Only one stretch of the records below should be repeated. It starts with the line containing "English [button] (1663, 35)" and goes on through the line containing "О нас (509, 54)", exactly as written.
───── SOURCE MATERIAL
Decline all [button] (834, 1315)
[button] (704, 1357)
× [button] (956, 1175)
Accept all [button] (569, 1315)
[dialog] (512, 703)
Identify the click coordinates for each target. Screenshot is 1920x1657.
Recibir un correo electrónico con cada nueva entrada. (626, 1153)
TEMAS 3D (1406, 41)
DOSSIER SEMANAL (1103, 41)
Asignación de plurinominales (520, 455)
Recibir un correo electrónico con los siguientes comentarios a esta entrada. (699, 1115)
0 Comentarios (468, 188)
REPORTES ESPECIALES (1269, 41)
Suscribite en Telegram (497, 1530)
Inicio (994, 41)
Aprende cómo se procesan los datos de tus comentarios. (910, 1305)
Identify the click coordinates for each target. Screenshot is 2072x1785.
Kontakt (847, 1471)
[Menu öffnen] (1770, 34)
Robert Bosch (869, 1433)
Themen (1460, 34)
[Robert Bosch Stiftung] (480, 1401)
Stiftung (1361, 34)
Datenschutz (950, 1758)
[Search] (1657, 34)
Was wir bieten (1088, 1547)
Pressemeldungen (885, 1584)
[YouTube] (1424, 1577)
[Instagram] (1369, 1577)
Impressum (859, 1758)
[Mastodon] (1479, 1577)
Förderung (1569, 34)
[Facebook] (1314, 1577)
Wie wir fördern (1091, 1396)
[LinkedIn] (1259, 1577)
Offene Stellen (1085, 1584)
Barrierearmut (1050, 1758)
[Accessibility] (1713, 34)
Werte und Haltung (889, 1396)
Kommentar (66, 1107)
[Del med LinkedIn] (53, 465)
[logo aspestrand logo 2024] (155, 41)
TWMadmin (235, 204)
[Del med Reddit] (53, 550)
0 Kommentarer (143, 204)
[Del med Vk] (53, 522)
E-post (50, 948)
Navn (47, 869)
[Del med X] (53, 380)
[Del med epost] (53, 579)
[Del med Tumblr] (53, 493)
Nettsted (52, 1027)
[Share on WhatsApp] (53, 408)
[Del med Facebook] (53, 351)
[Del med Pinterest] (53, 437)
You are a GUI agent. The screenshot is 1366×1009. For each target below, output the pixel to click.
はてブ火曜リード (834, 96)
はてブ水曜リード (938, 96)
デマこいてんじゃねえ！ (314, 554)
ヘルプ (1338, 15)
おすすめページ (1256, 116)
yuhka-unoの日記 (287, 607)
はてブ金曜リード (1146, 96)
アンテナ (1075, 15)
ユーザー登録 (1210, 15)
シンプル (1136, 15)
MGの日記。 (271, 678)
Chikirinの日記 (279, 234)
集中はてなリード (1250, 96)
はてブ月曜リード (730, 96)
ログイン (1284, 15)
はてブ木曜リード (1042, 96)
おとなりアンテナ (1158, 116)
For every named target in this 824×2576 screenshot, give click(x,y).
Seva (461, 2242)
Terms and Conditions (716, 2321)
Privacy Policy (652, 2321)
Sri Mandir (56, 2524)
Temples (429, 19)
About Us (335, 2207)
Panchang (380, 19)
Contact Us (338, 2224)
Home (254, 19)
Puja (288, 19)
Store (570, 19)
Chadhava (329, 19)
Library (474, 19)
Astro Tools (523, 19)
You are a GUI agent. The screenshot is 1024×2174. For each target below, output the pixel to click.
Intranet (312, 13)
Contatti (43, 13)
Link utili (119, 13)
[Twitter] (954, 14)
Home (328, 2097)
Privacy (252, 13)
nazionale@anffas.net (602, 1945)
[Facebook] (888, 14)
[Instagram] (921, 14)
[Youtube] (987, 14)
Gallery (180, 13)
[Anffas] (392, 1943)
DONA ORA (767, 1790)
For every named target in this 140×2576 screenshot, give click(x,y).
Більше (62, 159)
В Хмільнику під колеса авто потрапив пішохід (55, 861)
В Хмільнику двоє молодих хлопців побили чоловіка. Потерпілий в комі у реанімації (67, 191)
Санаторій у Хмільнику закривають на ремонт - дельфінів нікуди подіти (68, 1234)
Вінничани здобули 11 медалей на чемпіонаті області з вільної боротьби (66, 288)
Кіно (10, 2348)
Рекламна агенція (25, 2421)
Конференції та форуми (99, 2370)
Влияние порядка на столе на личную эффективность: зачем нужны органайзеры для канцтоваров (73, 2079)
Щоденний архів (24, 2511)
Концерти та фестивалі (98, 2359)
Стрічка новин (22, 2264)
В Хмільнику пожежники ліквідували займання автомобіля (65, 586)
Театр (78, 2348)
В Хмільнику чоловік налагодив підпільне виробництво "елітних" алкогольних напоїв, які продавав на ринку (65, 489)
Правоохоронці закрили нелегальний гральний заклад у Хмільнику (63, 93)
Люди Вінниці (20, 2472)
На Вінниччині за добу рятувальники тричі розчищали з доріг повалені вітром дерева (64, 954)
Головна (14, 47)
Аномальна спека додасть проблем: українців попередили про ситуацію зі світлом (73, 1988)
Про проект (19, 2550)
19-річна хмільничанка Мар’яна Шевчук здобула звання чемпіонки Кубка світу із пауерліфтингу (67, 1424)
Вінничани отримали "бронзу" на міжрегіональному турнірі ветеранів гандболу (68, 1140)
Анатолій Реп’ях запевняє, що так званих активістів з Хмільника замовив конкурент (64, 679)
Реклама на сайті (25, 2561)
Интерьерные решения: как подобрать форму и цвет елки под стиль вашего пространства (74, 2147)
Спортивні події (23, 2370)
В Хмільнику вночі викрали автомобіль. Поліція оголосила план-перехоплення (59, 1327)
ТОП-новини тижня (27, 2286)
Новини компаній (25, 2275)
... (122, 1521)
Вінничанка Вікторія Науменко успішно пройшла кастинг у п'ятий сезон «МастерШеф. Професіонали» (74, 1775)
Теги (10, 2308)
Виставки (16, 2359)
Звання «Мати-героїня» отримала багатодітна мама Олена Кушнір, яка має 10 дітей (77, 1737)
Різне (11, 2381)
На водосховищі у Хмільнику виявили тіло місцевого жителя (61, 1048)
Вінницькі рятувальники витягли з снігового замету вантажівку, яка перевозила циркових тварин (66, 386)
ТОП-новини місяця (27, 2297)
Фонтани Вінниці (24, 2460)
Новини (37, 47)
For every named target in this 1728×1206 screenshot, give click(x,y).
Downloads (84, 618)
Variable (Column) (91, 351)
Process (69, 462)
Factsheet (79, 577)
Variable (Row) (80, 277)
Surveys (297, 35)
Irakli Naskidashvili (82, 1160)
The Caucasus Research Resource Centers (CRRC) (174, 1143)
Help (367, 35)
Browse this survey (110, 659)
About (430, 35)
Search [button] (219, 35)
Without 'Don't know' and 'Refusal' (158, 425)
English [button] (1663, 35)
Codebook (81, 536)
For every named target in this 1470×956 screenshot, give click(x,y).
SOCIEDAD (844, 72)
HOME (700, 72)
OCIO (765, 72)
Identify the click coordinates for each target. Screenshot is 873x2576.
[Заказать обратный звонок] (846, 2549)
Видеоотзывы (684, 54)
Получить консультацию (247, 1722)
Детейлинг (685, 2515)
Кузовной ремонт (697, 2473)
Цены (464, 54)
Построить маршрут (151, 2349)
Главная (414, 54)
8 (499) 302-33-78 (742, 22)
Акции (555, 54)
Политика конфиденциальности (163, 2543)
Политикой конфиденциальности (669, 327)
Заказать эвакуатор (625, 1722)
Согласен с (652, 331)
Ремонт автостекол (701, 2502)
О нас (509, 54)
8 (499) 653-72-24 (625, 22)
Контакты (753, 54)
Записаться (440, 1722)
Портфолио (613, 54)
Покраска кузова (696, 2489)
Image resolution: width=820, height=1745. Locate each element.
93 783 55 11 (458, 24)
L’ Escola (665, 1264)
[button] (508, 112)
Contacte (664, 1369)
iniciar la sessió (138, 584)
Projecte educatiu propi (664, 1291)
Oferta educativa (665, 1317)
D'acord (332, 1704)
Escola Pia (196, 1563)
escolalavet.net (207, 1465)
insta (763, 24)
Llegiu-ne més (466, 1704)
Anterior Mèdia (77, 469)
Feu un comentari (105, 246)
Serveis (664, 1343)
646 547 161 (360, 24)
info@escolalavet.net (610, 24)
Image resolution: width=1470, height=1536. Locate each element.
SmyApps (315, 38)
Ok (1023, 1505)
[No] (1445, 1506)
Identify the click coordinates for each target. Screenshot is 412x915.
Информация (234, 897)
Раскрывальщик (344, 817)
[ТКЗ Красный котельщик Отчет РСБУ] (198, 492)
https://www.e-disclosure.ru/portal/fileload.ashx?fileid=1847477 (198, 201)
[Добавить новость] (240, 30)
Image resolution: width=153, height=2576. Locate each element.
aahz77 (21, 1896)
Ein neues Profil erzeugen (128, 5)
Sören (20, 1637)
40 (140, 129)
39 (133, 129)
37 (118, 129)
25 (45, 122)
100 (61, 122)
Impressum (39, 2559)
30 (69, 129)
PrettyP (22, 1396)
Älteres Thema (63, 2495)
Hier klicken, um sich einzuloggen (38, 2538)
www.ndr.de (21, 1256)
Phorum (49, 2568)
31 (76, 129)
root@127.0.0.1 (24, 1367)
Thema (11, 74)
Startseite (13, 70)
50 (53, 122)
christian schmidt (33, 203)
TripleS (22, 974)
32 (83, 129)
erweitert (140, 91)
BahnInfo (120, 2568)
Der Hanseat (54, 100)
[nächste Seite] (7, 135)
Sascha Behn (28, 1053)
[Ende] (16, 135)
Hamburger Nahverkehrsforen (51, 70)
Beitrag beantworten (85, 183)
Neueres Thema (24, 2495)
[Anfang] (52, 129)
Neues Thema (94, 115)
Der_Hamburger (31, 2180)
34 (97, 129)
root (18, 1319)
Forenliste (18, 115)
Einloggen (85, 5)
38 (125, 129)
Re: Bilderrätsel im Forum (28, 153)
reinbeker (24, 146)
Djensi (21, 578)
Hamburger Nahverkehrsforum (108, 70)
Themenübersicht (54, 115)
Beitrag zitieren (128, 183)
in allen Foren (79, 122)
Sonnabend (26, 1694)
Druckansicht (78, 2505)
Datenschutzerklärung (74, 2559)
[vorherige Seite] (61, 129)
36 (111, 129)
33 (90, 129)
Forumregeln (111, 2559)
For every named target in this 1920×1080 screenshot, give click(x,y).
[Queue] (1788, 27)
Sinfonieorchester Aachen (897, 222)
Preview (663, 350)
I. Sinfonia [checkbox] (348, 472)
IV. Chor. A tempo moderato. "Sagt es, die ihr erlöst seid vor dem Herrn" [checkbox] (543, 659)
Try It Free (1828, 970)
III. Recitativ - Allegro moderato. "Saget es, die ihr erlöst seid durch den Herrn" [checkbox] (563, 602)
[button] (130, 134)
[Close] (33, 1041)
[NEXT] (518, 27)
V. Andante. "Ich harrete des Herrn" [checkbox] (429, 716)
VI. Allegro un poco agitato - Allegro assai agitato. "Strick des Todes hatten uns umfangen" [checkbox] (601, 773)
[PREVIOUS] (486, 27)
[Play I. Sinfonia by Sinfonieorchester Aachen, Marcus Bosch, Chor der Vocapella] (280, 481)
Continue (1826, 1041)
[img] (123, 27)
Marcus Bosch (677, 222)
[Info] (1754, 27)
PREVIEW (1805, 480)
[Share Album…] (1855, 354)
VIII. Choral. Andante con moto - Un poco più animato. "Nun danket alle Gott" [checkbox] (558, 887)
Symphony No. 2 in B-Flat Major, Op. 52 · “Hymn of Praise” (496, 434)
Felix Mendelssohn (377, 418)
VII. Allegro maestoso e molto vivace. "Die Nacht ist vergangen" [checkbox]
──────────
◆ **EXERCISE RESULT**:
English [button] (1663, 35)
Codebook (81, 536)
For every named target in this 1470×956 screenshot, give click(x,y).
SOCIEDAD (844, 72)
HOME (700, 72)
OCIO (765, 72)
Identify the click coordinates for each target. Screenshot is 873x2576.
[Заказать обратный звонок] (846, 2549)
Видеоотзывы (684, 54)
Получить консультацию (247, 1722)
Детейлинг (685, 2515)
Кузовной ремонт (697, 2473)
Цены (464, 54)
Построить маршрут (151, 2349)
Главная (414, 54)
8 (499) 302-33-78 (742, 22)
Акции (555, 54)
Политика конфиденциальности (163, 2543)
Политикой конфиденциальности (669, 327)
Заказать эвакуатор (625, 1722)
Согласен с (652, 331)
Ремонт автостекол (701, 2502)
О нас (509, 54)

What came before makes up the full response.